* _How to complete this task_:
Among the records that follow, count the lines where "will" appears, and state the count by itself.

Data shown Start Marker

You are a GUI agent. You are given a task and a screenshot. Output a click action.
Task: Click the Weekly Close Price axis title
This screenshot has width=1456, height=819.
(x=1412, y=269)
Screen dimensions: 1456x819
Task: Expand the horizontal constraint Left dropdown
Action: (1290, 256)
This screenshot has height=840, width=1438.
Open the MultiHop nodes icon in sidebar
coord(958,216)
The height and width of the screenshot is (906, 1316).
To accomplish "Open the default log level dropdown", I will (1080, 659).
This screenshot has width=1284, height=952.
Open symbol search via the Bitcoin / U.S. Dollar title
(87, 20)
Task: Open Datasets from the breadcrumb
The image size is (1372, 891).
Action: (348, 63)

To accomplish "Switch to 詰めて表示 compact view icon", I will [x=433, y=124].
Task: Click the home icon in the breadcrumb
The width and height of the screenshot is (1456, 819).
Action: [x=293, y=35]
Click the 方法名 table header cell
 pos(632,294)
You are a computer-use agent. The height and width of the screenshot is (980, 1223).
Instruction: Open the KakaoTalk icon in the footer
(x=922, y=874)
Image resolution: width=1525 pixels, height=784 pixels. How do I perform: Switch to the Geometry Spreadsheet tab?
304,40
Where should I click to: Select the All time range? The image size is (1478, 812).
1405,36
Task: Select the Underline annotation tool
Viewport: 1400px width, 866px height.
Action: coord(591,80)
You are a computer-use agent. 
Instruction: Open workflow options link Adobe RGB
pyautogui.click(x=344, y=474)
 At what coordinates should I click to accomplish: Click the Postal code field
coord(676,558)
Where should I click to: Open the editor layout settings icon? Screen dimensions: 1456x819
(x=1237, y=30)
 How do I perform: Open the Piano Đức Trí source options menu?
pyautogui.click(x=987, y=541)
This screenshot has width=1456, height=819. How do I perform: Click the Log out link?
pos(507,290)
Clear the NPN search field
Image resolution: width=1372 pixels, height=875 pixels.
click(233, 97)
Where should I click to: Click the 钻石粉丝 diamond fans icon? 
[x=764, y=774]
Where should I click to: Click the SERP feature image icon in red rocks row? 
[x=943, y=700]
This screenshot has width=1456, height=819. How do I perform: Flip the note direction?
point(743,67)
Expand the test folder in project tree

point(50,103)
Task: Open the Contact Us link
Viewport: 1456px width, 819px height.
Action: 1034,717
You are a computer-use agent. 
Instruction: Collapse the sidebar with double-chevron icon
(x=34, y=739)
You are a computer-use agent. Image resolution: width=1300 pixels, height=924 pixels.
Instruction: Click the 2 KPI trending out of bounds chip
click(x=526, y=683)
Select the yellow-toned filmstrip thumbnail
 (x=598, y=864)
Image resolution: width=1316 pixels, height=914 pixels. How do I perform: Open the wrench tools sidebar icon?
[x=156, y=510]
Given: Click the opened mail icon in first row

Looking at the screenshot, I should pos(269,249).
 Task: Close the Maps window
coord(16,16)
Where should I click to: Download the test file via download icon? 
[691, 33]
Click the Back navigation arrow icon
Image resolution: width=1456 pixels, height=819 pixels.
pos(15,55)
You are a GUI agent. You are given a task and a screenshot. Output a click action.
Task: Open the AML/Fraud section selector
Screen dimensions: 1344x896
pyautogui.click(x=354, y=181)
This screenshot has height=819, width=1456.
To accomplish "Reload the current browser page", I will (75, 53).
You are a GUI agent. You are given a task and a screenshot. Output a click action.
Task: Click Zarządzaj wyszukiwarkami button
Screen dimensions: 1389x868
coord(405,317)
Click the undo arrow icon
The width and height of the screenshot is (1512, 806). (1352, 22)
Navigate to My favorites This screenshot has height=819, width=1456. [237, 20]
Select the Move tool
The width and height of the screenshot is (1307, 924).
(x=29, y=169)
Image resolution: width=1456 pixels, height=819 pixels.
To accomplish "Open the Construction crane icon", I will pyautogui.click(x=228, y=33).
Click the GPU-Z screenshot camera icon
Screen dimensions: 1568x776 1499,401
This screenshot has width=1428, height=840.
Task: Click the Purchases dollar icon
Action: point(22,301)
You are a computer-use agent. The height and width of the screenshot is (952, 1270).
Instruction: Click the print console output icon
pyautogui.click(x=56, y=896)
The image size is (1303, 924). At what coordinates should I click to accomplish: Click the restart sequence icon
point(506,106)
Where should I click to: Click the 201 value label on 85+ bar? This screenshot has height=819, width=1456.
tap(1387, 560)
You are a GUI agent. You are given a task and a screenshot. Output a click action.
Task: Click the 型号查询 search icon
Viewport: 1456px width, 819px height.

Data shown End Marker

* _Result of the task_:
4